Verbatim copy, pictures excluded: every line from the one with "Viewport: 575px width, 392px height." through the final line of the data below, and no other line.
[Available data]
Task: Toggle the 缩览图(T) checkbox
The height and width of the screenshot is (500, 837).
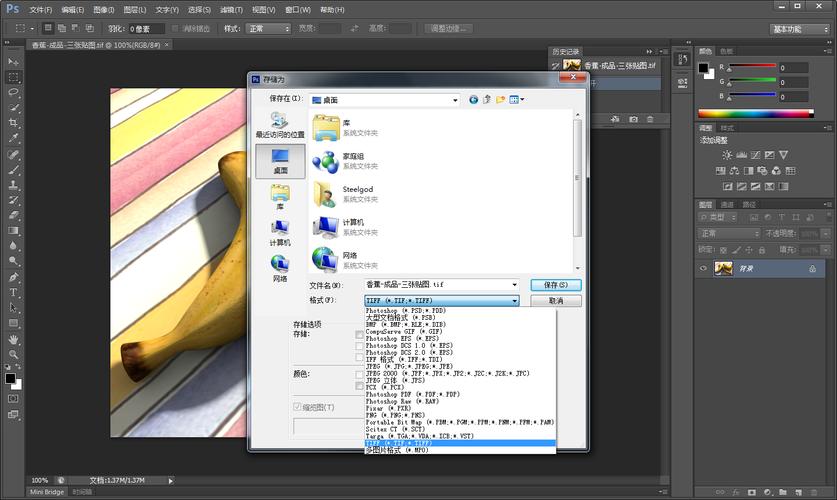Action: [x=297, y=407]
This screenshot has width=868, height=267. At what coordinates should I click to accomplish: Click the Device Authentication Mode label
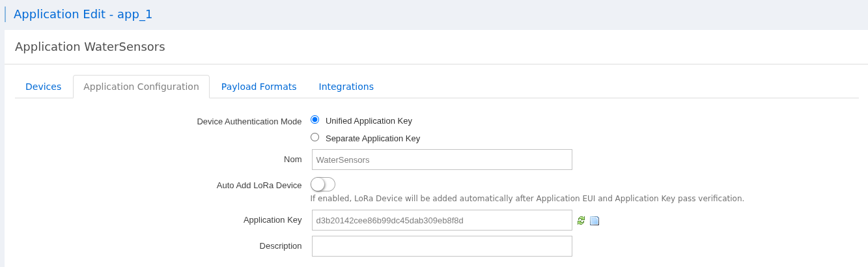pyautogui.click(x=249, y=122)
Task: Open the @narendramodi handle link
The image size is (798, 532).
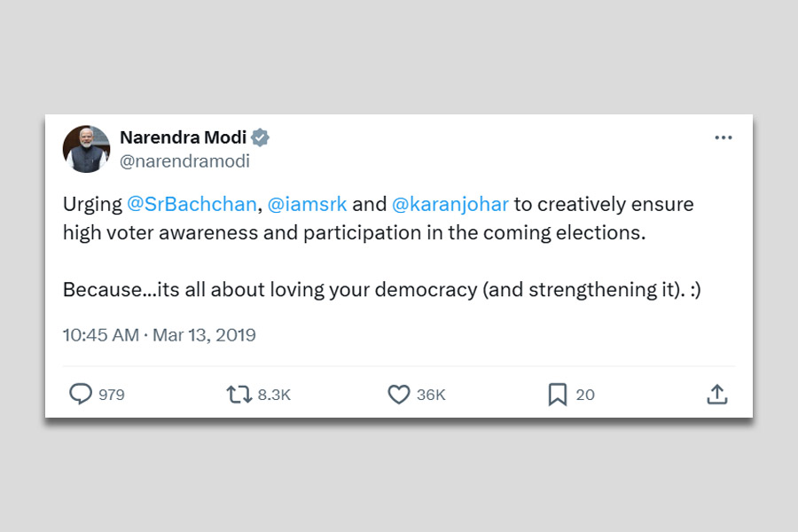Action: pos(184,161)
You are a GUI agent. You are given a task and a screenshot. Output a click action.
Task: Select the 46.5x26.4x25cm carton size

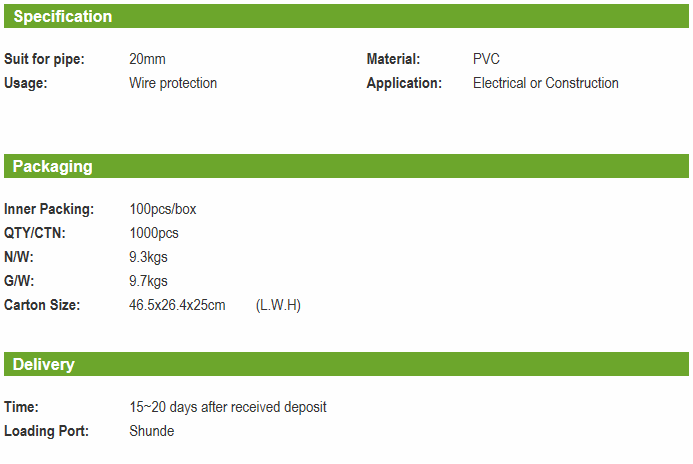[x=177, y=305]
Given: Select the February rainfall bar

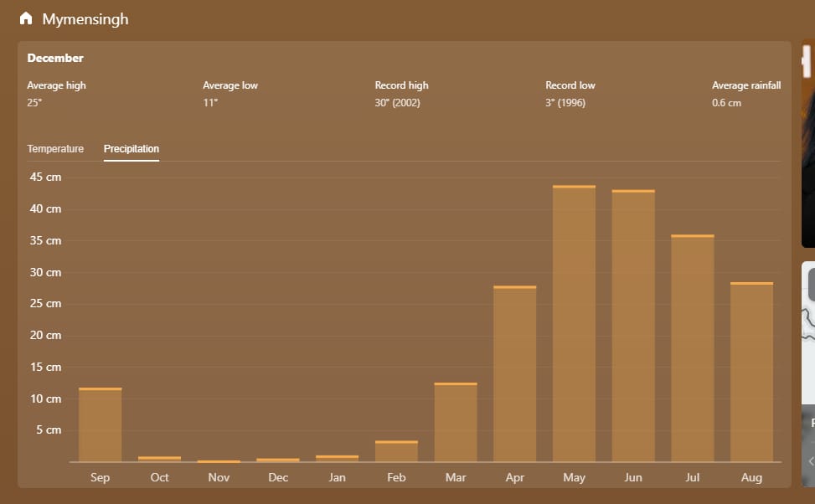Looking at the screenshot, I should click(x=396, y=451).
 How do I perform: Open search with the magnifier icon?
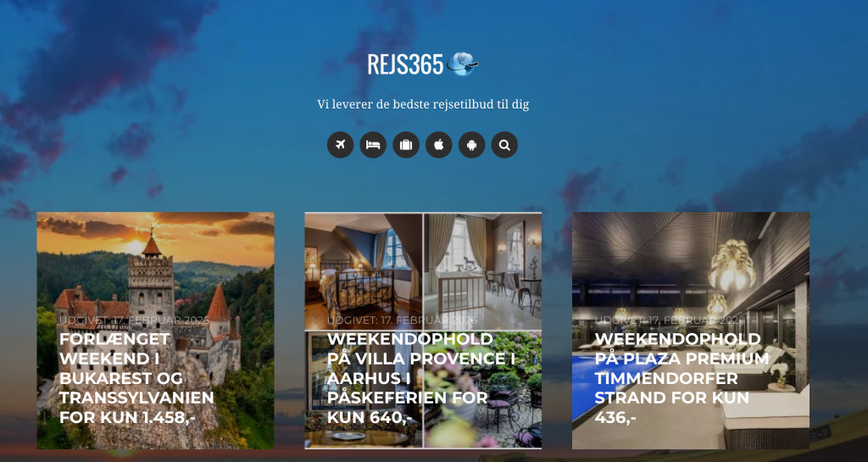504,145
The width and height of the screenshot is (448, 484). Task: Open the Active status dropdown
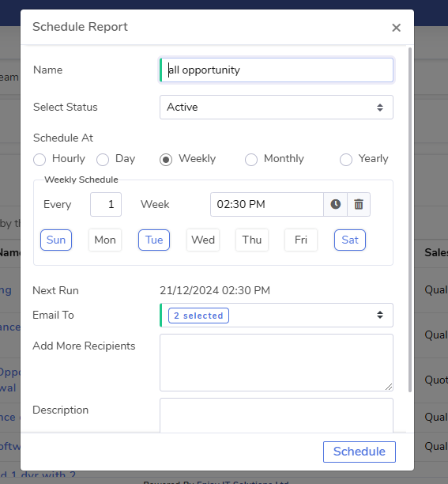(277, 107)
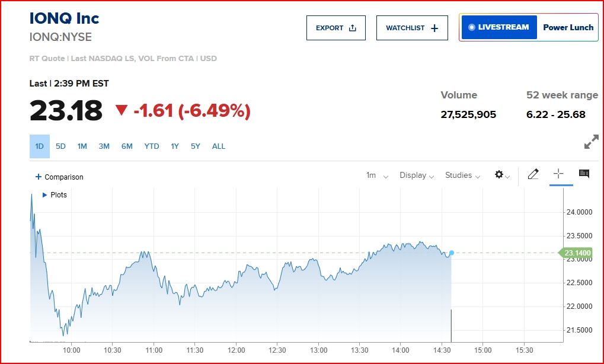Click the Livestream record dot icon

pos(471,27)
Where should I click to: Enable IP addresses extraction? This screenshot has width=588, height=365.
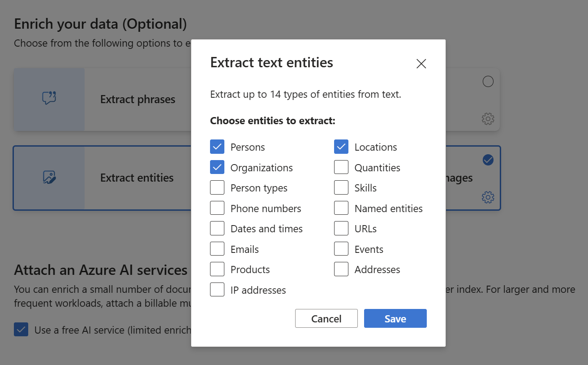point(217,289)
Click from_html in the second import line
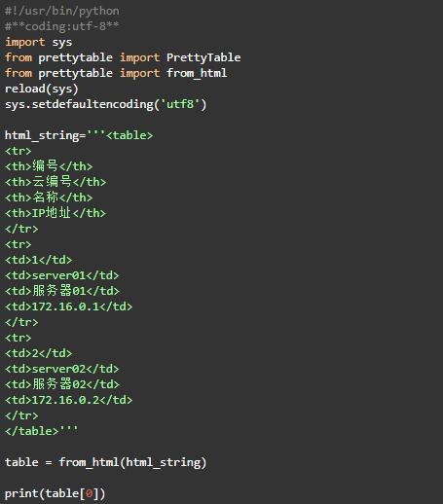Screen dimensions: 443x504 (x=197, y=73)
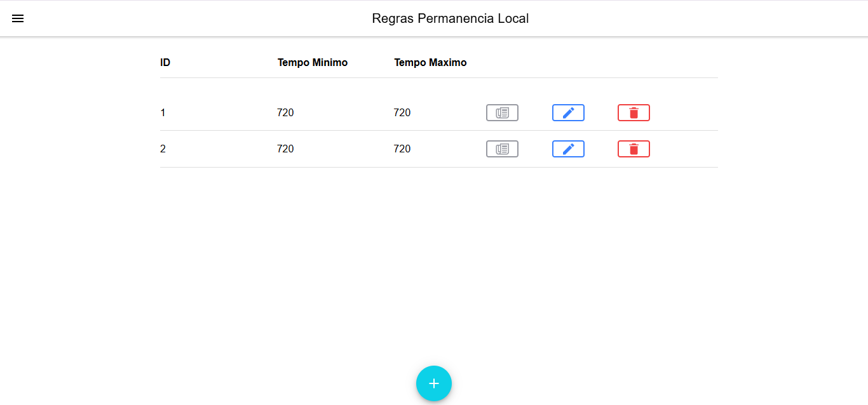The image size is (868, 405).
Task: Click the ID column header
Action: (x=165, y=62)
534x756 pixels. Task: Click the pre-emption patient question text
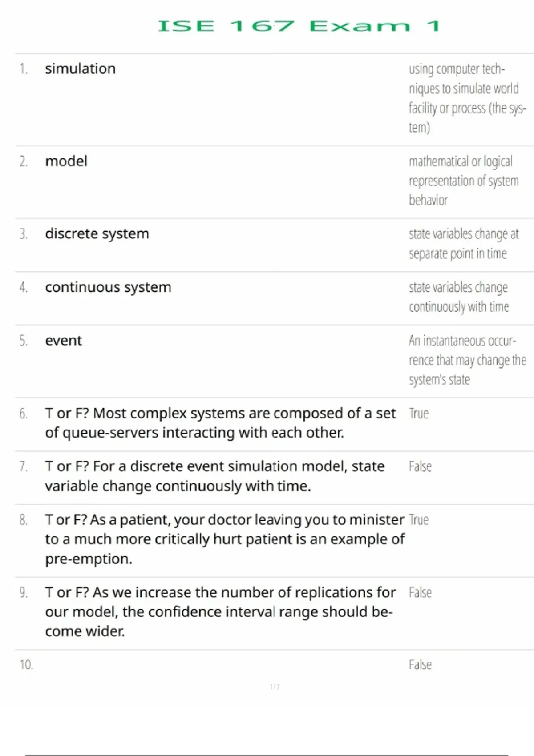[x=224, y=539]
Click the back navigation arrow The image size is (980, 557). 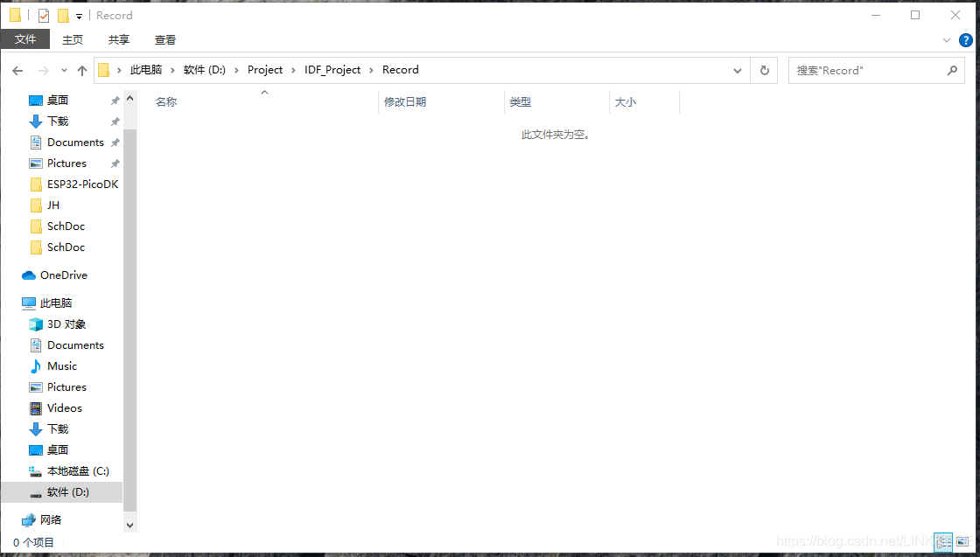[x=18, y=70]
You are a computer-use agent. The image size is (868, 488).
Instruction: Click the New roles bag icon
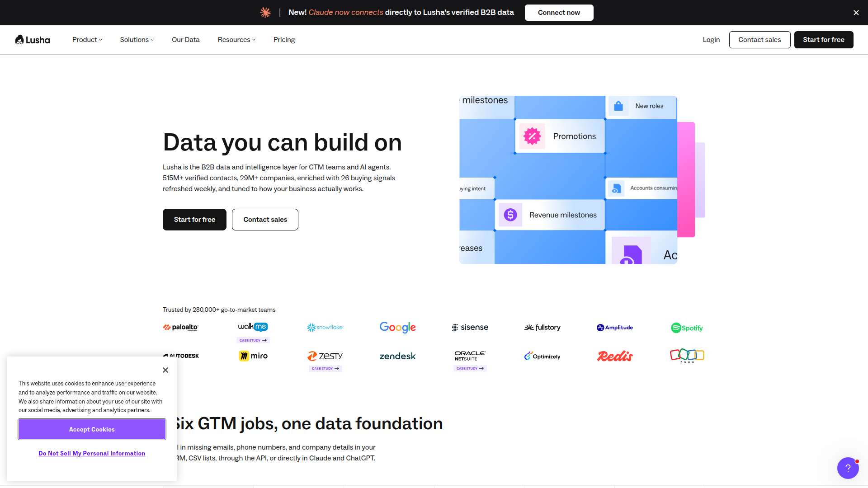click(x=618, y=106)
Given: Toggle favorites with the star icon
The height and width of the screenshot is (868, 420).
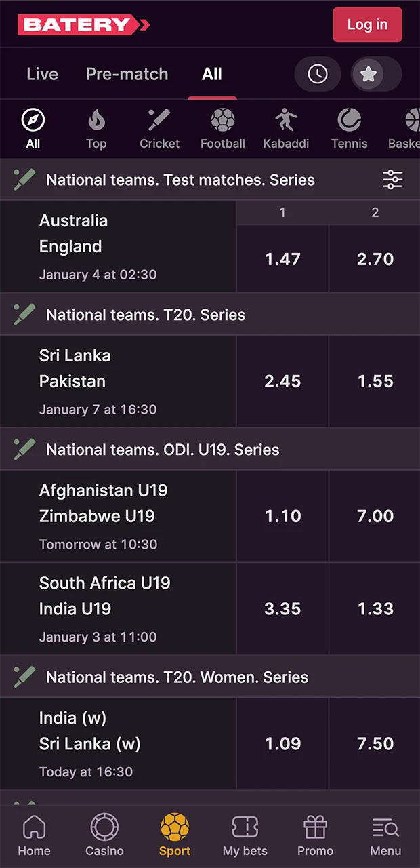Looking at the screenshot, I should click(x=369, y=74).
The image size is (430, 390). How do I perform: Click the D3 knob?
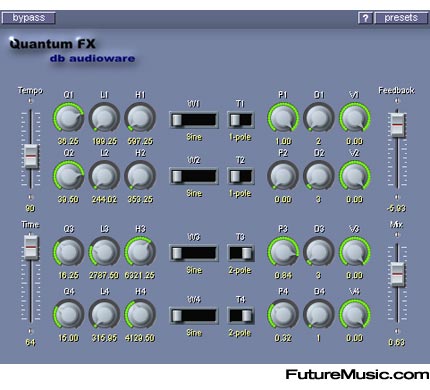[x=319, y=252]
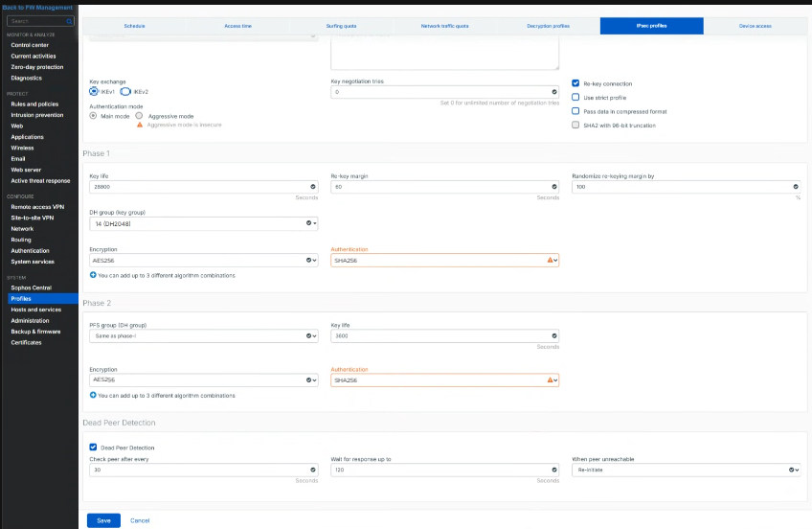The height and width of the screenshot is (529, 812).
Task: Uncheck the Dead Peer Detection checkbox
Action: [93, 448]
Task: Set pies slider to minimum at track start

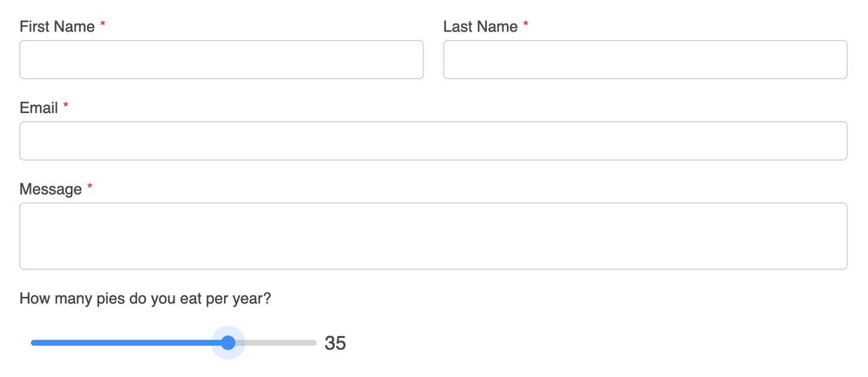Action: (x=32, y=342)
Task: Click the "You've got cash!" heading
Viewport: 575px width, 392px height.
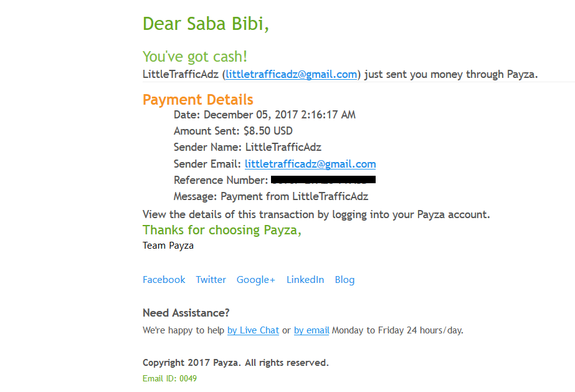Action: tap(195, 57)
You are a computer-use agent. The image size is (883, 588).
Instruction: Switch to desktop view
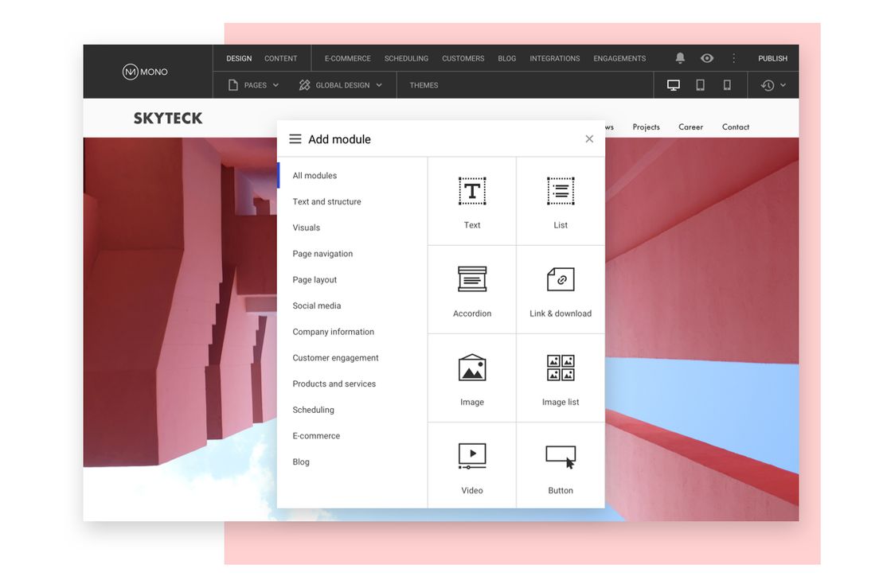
[/Available data]
(Written answer):
Viewport: 575px width, 392px height.
Action: tap(195, 57)
You are a computer-use agent. The image size is (883, 588).
Instruction: Switch to desktop view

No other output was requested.